Objetivo de la tarea:
Continúa el ensayo sobre la pandemia y la escritura a partir de su última oración.

Extracto de la página:
-----

Análisis 35,  Iara Bianchi

Si la vida no escarmentó, la pandemia tampoco…


Iara Bianchi[1]

Aquellos que creen, no necesitan pruebas.

Y para aquellos que no creen, ninguna prueba es suficiente.

Esta pandemia duele. Al que escribe, al que lee, al que vive con palabras sin tinta o sin voz. ¿Cómo distanciarse de algo que toca el cuerpo para darle voluntad de letra? Coincido con las palabras de Daniel Ripesi: “¿Qué nos impulsa a la escritura? En mi caso, creo que es la ansiedad, más o menos inocente, de llegar a descubrir lo que verdaderamente pienso… Como si el escrito fuera el testimonio de un diálogo conmigo mismo, con sus enojos y reconciliaciones, evasivas y exabruptos, temores y atrevimientos, pero lo más sincero posible, de modo que esa intimidad pueda construir (desde sus puntos más vacilantes) un pensamiento no previsto del todo”.

-----

Segmento de datos:
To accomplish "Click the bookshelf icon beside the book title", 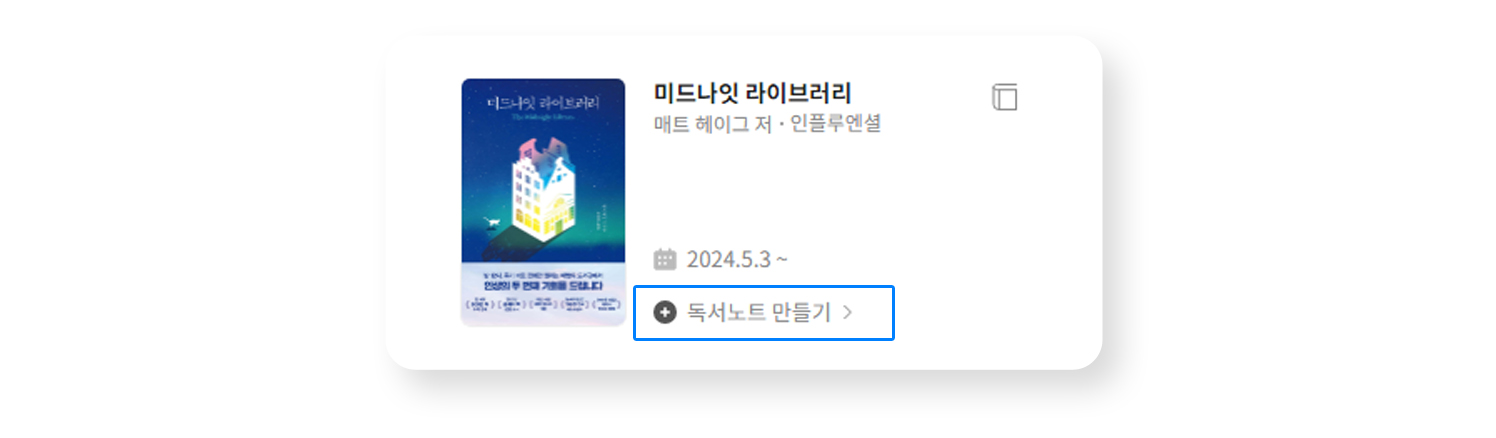I will [1004, 97].
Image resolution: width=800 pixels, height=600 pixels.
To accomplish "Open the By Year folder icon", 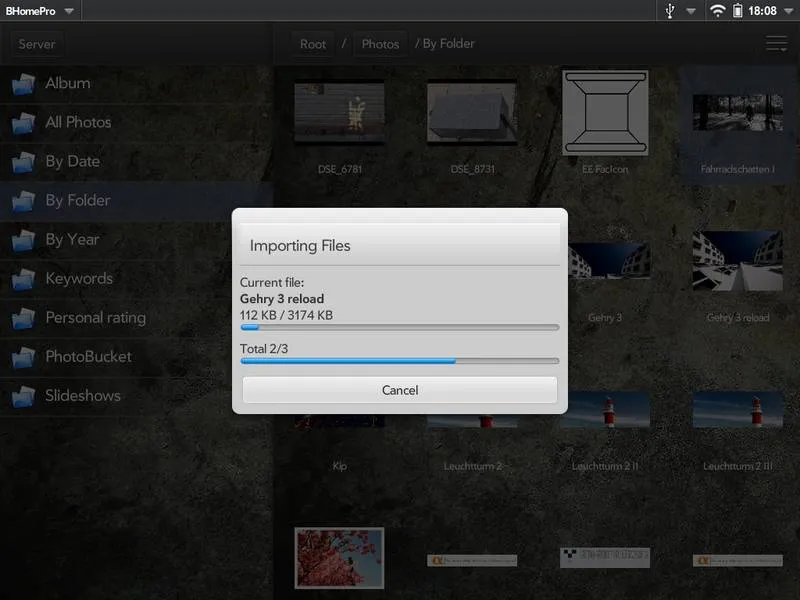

-----

Respuesta escrita:
¿Estamos ante una “nueva normalidad”? Antes de la pandemia, observamos cambios de orden tecnológico y ya había teletrabajo en varias empresas. El impedimento de viajar, la reclusión o “aislamiento sanitario” (llamado en hartas ocasiones “aislamiento social”) son hechos que aceleraron ciertos procesos que venían sucediendo. Hay quienes afirman con rigor de certeza que en un futuro próximo no habrá más necesidad de ir a trabajar ni de congresos presenciales y que no hará falta hacer una revisión médica cara a cara. Con la educación, no expresan tanta efusividad erudita de futurismos inevitables. En este campo, hubo consenso entre los marketineros de lo venidero: se tratará de un híbrido, en lo que atañe al escalafón universitario. Además, vaticinan que las empresas contratarán a quienes tengan experiencia en la incumbencia pertinente y no necesariamente requerirán de un título universitario. En este esquema propuesto, los niños irían a los colegios y a los dieciocho se encerrarían en sus casas adaptadas para su desarrollo profesional, y luego no estudiarían una carrera universitaria porque no sería un requisito fundamental para el puesto. Ahora bien, ¡cómo nos cuesta pensar en varios escenarios posibles! ¿Acaso el mundo es uno? No es cuestión de divisiones continentales, caminando unas cuadras o conociendo a vecinos nos percatamos de que existen varios mundos.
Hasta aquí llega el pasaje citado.